IBuilderConfig
- tensorrt.QuantizationFlag
List of valid flags for quantizing the network to int8.
Members:
CALIBRATE_BEFORE_FUSION : Run int8 calibration pass before layer fusion. Only valid for IInt8LegacyCalibrator and IInt8EntropyCalibrator. We always run int8 calibration pass before layer fusion for IInt8MinMaxCalibrator and IInt8EntropyCalibrator2. Disabled by default.
- tensorrt.DeviceType
Device types that TensorRT can execute on
Members:
GPU : GPU device
DLA : DLA core
- tensorrt.ProfilingVerbosity
Profiling verbosity in NVTX annotations and the engine inspector
Members:
LAYER_NAMES_ONLY : Print only the layer names. This is the default setting.
DETAILED : Print detailed layer information including layer names and layer parameters.
NONE : Do not print any layer information.
DEFAULT : DEPRECATED. Same as LAYER_NAMES_ONLY.
VERBOSE : DEPRECATED. Same as DETAILED.
- tensorrt.TacticSource
Tactic sources that can provide tactics for TensorRT.
Members:
- CUBLAS :
Enables cuBLAS tactics. NOTE: Disabling this value will cause the cublas handle passed to plugins in attachToContext to be null.
- CUBLAS_LT :
Enables cuBLAS LT tactics
- CUDNN :
Enables cuDNN tactics
- tensorrt.EngineCapability
- List of supported engine capability flows.
The EngineCapability determines the restrictions of a network during build time and what runtime it targets. When BuilderFlag::kSAFETY_SCOPE is not set (by default), EngineCapability.STANDARD does not provide any restrictions on functionality and the resulting serialized engine can be executed with TensorRT’s standard runtime APIs in the nvinfer1 namespace. EngineCapability.SAFETY provides a restricted subset of network operations that are safety certified and the resulting serialized engine can be executed with TensorRT’s safe runtime APIs in the nvinfer1::safe namespace. EngineCapability.DLA_STANDALONE provides a restricted subset of network operations that are DLA compatible and the resulting serialized engine can be executed using standalone DLA runtime APIs. See sampleNvmedia for an example of integrating NvMediaDLA APIs with TensorRT APIs.
Members:
DEFAULT : Deprecated: Unrestricted: TensorRT mode without any restrictions using TensorRT nvinfer1 APIs.
SAFE_GPU : Deprecated: Safety-restricted: TensorRT mode for GPU devices using TensorRT safety APIs. See safety documentation for list of supported layers and formats.
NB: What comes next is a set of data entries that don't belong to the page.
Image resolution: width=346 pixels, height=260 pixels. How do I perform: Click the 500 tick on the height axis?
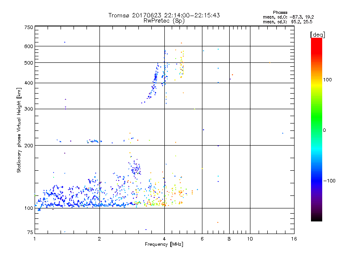point(29,63)
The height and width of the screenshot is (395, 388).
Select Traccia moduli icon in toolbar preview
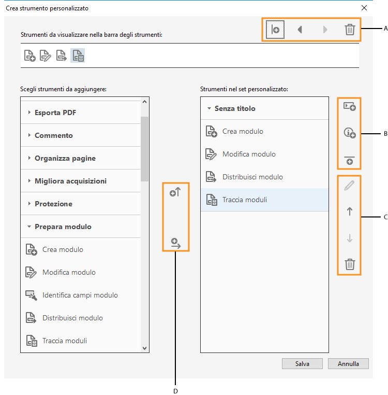(x=77, y=55)
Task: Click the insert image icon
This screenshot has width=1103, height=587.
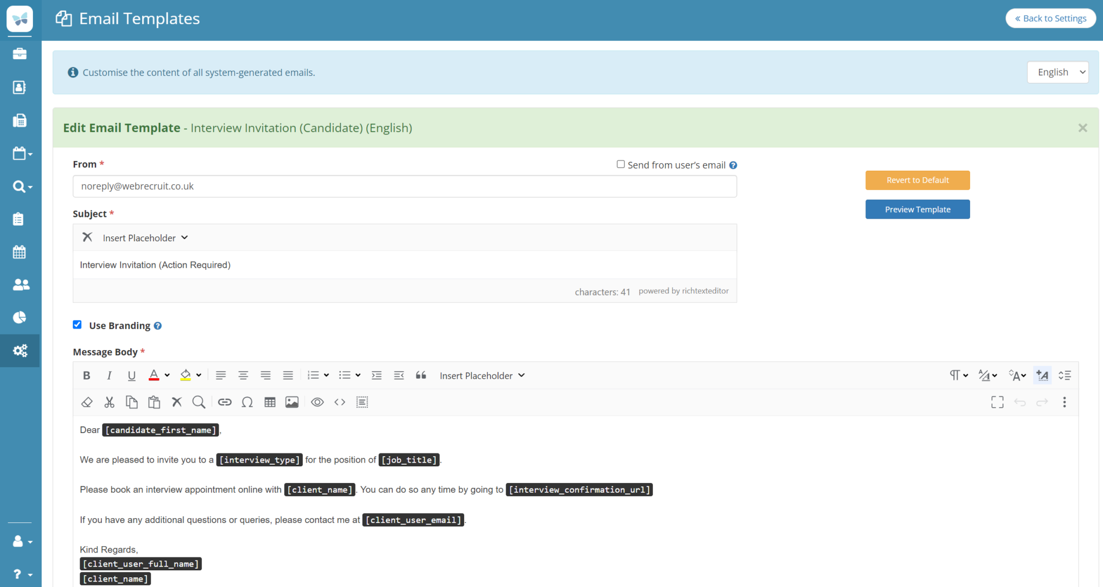Action: pos(292,402)
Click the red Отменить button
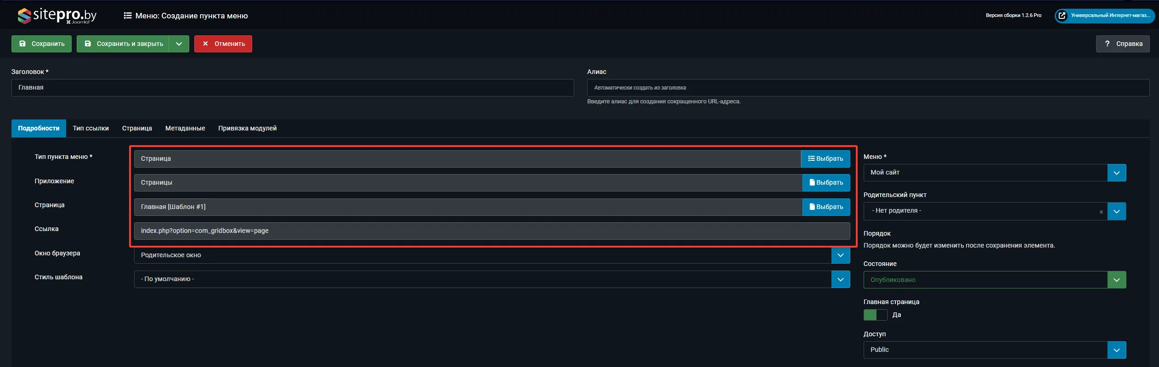This screenshot has height=367, width=1159. tap(223, 44)
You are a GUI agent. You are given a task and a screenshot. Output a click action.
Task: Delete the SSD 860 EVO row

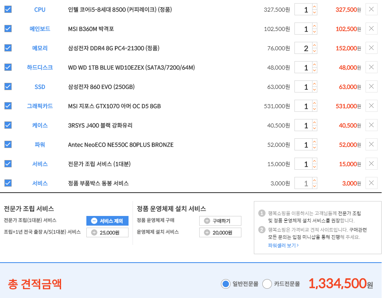(x=371, y=86)
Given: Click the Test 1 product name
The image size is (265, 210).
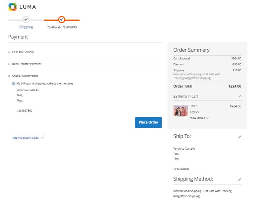Looking at the screenshot, I should pos(194,106).
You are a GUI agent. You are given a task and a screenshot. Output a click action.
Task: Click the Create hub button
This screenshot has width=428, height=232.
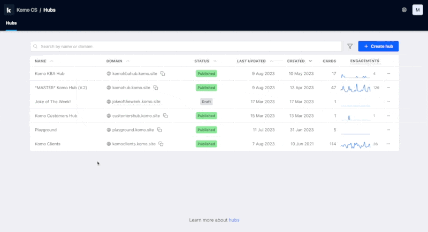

SAFE_DLA : Deprecated: DLA-restricted: TensorRT mode for DLA devices using NvMediaDLA APIs. Only FP16 and Int8 modes are supported.
STANDARD : Standard: TensorRT flow without targeting the standard runtime. This flow supports both DeviceType::kGPU and DeviceType::kDLA.
SAFETY : Safety: TensorRT flow with restrictions targeting the safety runtime. See safety documentation for list of supported layers and formats. This flow supports only DeviceType::kGPU.
DLA_STANDALONE : DLA Standalone: TensorRT flow with restrictions targeting external, to TensorRT, DLA runtimes. See DLA documentation for list of supported layers and formats. This flow supports only DeviceType::kDLA.
- tensorrt.BuilderFlag
Valid modes that the builder can enable when creating an engine from a network definition.
Members:
FP16 : Enable FP16 layer selection
INT8 : Enable Int8 layer selection
DEBUG : Enable debugging of layers via synchronizing after every layer
GPU_FALLBACK : Enable layers marked to execute on GPU if layer cannot execute on DLA
STRICT_TYPES : Deprecated: Enables strict type constraints. Equivalent to setting PREFER_PRECISION_CONSTRAINTS, DIRECT_IO, and REJECT_EMPTY_ALGORITHMS.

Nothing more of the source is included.